USA – Pfizer has announced the completion of its US$6.7 billion acquisition of Arena Pharmaceuticals ending a slightly lengthy regulatory review that raised doubts about whether the deal would be cleared as planned.
Pfizer stated in December that the acquisition would “complement” its existing immuno-inflammatory capabilities by adding development-stage candidates in gastroenterology, dermatology, and cardiology, including the next-generation oral Sphingosine-1-phosphate (S1P) receptor modulator etrasimod.
The companies notified the US Federal Trade Commission (FTC) about the proposed merger in early January, giving the antitrust regulator 30 days to conduct its investigation.

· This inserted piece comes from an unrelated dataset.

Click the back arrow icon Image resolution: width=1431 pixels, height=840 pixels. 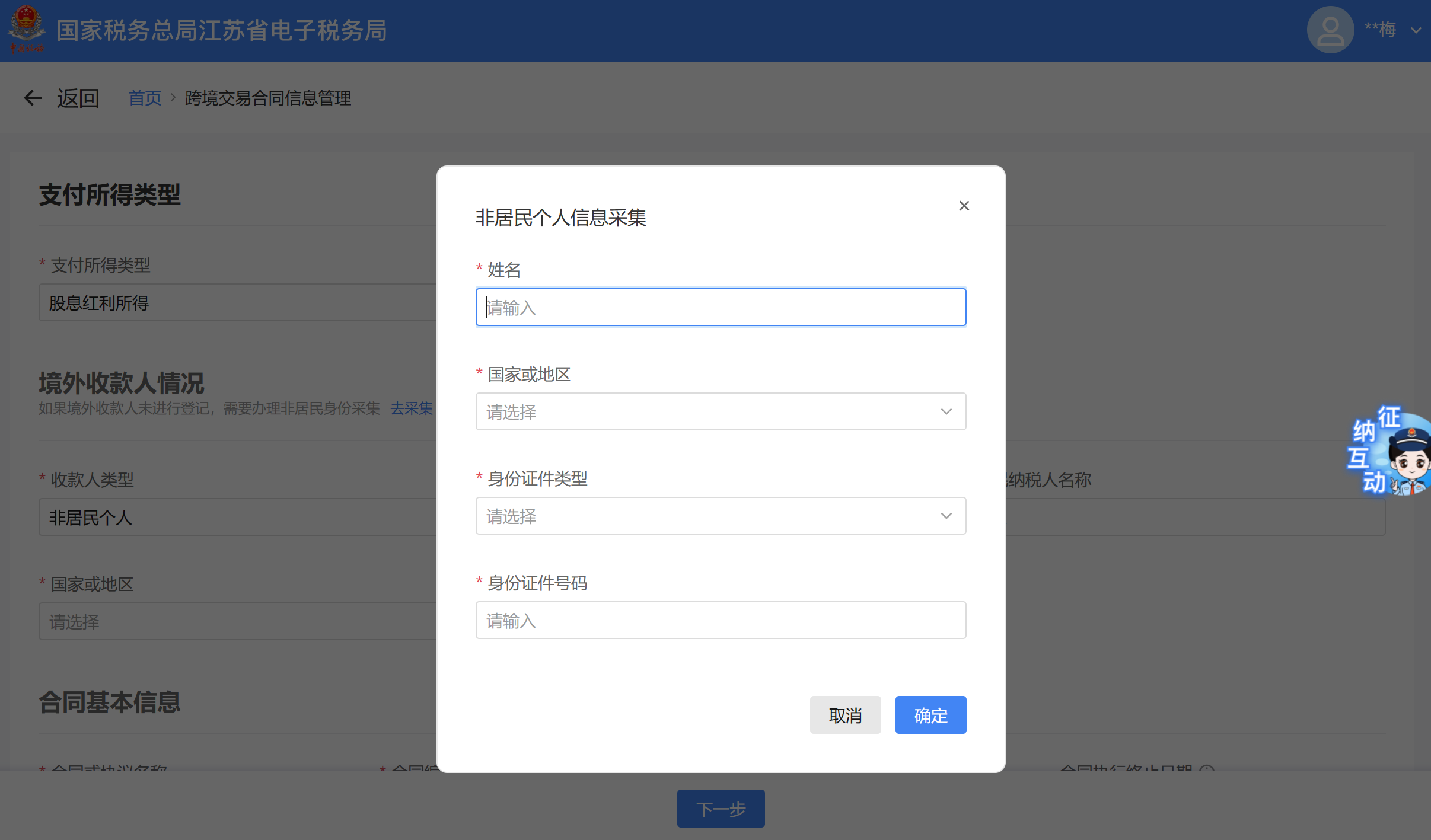(33, 98)
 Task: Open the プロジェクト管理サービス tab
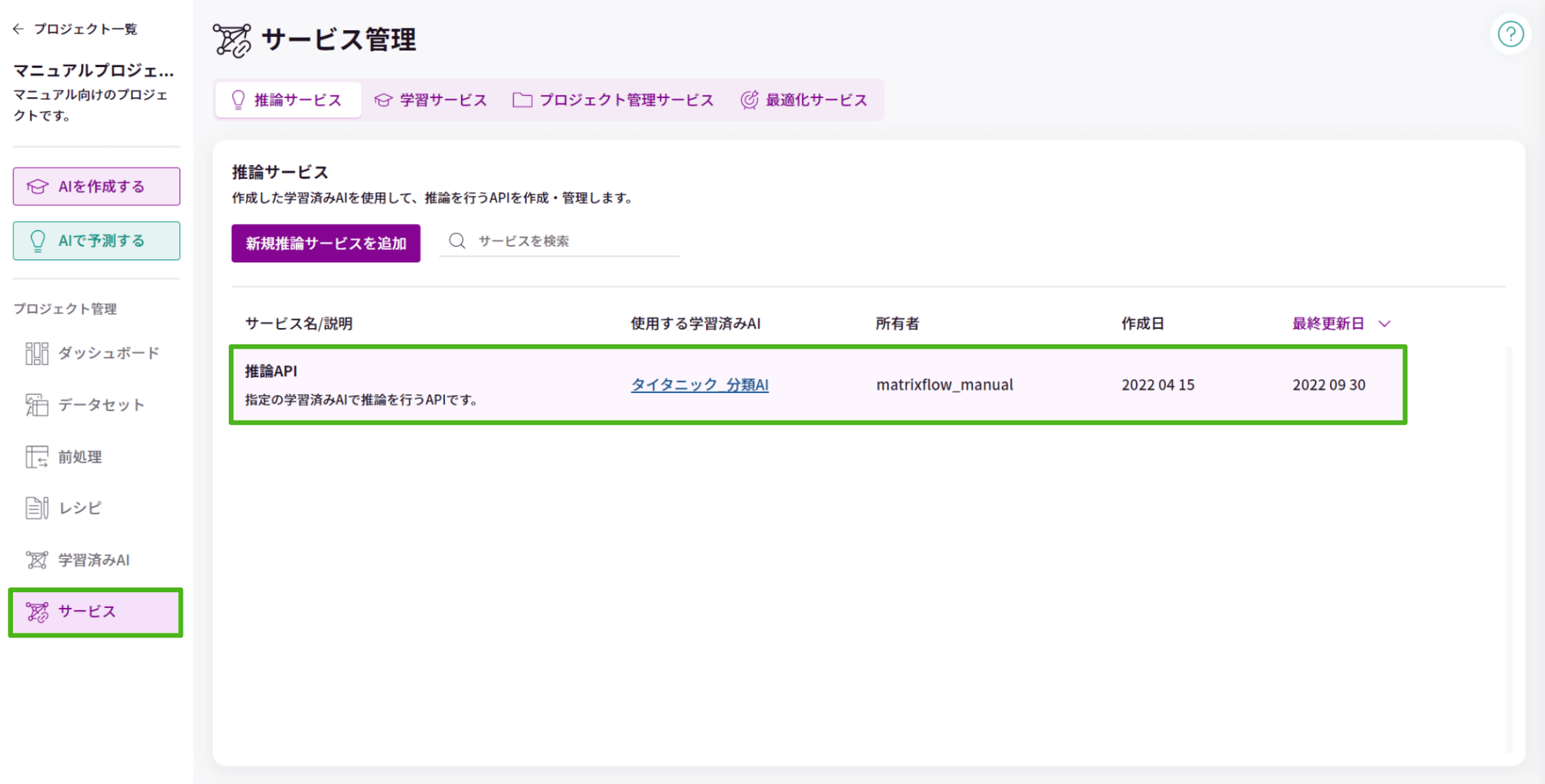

Pfizer, on the other hand, voluntarily withdrew the submission and refiled it about a month later. Arena explained the withdrawal and subsequent refiling as “procedural steps” to give the FTC another 30 days to complete its review in a February filing with the Securities and Exchange Commission (SEC).
FTC’s tough stance
The delay raised concerns in some circles about whether the FTC would eventually approve the deal, given the agency’s tougher stance on pharmaceutical industry buyouts.
Last year, the FTC announced the formation of a working group with counterparts in the EU, UK, and Canada to update how they evaluate these takeovers, amid concerns that such deals could drive up drug prices and stifle innovation.
FTC Commissioner Rebecca Kelly Slaughter noted at the time how some recent deals, including the US$74 billion takeout of Celgene and the US$63 billion purchase of Allergan, didn’t seem to get comprehensive enough reviews.
“The impact of pharmaceutical mergers isn’t just about the respective size of the two companies, because pharma is an area that depends so heavily on innovation and entry of new products often developed by small competitors,” Slaughter said last year.
“We’re really looking at these questions about innovation and what’s going to get new treatments and new drugs to the market,” she added, “so that consumers have access to them and, importantly, have access to them at prices that they can afford.”
This apparent step-up in regulatory scrutiny raised questions about whether smaller biotech acquisitions, like Pfizer’s buyout of Arena, would also be affected.
However, Arena stated in a more recent SEC filing that the “waiting period” for the FTC to raise any concerns it had about the proposed Pfizer deal expired on March 9, allowing the companies to complete the merger on Friday.
The most advanced of Arena’s drug programs is in clinical testing for ulcerative colitis, Crohn’s disease, and eczema — conditions that Pfizer is already targeting with an experimental medicine called ritlecitinib and a recently approved product called Cibinqo.
Xeljanz, a blockbuster anti-inflammatory drug from Pfizer, is also approved to treat ulcerative colitis.
Furthermore, even after Pfizer announced that it would pay US$100 per Arena share, the smaller company’s stock price remained around US$90, indicating that investors were concerned as well.
Neither Pfizer nor Arena stated that any divestitures were required as a condition for the company’s closure.